The streets were empty and the shops were shuttered, for it was long past six, and people retired early in his country. Here, where the old baker had his stand, the street forked to the right. He took it, half-remembering where it led. He passed the merchanthouses, the red-brick facades left to crumble since the war. At a fountain, he went about it thrice, clockwise, though he knew not why; the water still ran, though the bottom had been scraped for coins. The familiar motion set loose memories of a tune, sang in a low, deep, voice across a fireplace: If on a night a winter's traveller shall...
He could not complete the words. Again, that uncanny dizziness filled his mind: the image of the waiting traveller hung at the end of the song, their action began, but not consummated. The next line laid stubbornly on the tip of his tongue. Shall who, shall what? There was no decisiveness or finality to it. Nor might there have been one in the original, he thought.
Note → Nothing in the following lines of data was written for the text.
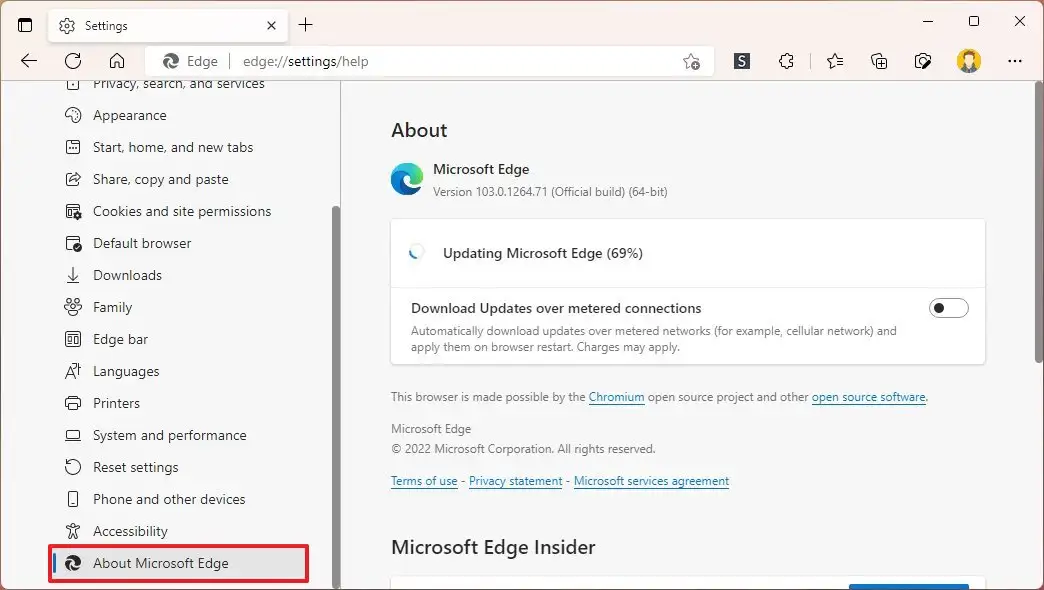Open the Extensions puzzle icon
1044x590 pixels.
786,61
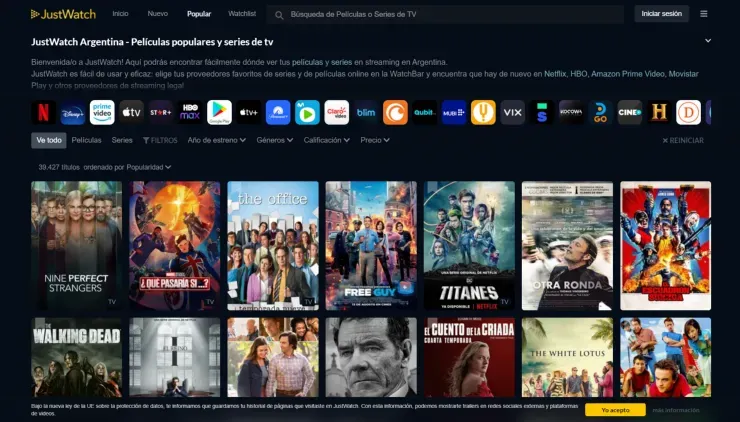Select the Disney+ provider icon
The height and width of the screenshot is (422, 740).
72,112
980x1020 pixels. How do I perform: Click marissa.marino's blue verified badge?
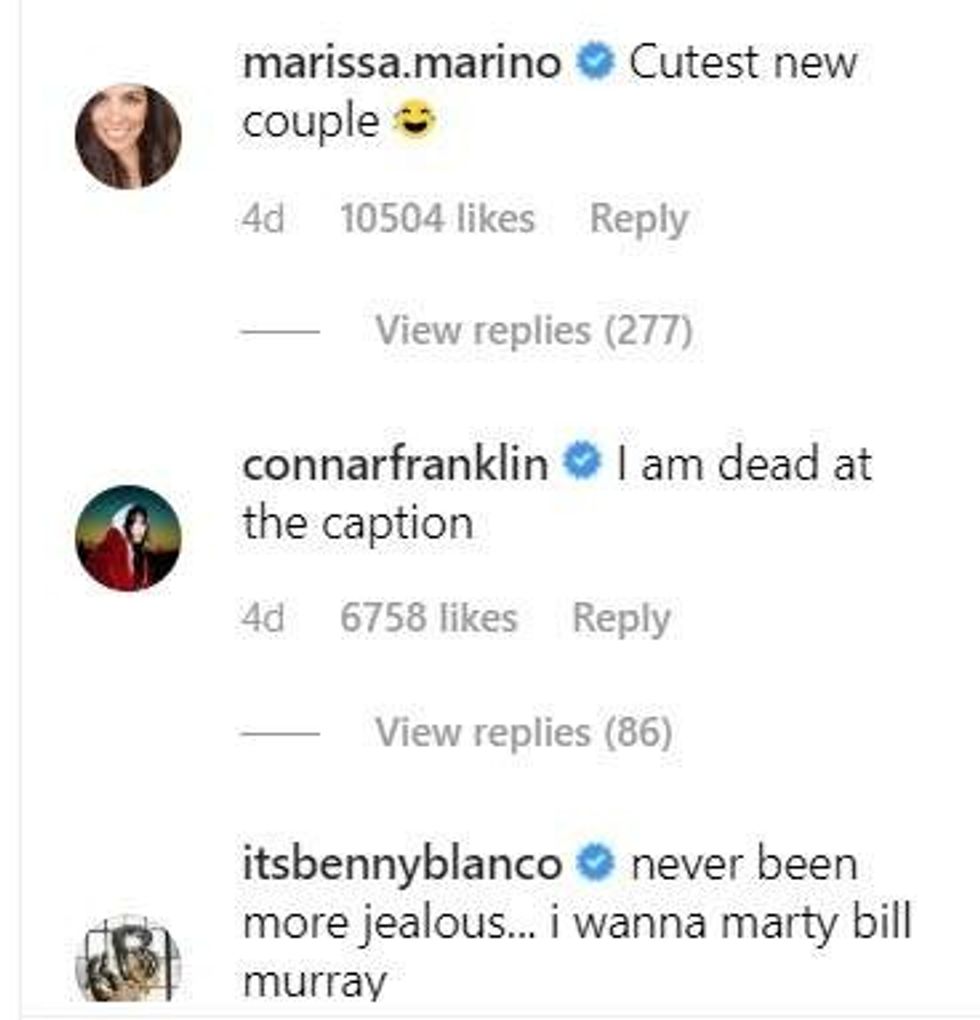click(597, 63)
It was the kind to be sung in a round, passed between one drunken voice and another, until the wine stopped flowing and the last coals died. Were feasts like those common still? Fathers hosted them for homecoming sons, though his own had died many years ago. Regardless, there were not many fathers left alive to give them. It seemed as though the festivities had grown more and more unwarranted, over the years, until even the letters stopped coming at special occasions.
He wondered when the town had been left to rot. It had been too long since he had heard from his friends, many who had left years ago, chasing the dreams of that heady period when the borders had opened up. What remained was the town that continued with itself. At times, hearing from his mother, it had felt as if the town was being compelled to carry on, as if bound to some instruction in its deepest brick and stones. Yet children were born, church bells were rung, and lives were tolerably led. Perhaps it was too much to ask, for the past to cease in its path. More favourable to the principles of inertia, and more merciful , to let the old ways drift on, until they had forgotten that they had been bound to the present at all.
The nausea jolted him from his thoughts. Ahead of him the road turned. Keeping right, he would reach the cul-de-sac he played in as a child. Proceeding further, he would reach the gate of his house. But his mind was arrested, for he thought he had heard a cry. Was it woman or child -- or animal? There was nothing else behind it, no rush of footsteps, not even the wind.
A few steps before the turning he faltered again, though there was no streetlamp to hold on to this time, and he tripped over himself, stumbling. The sun still hung low, casting its faint shadows: was it still not yet time to set? As he fell in the strange light, he could hear the song humming, this time entirely and involuntarily without words at all, for it did not need words to continue or lips from which to sing it. It sang into the darkness with him, unassailed, unbothered by the past, which remained steadfastly out of reach, blanketed by the pale of the snow.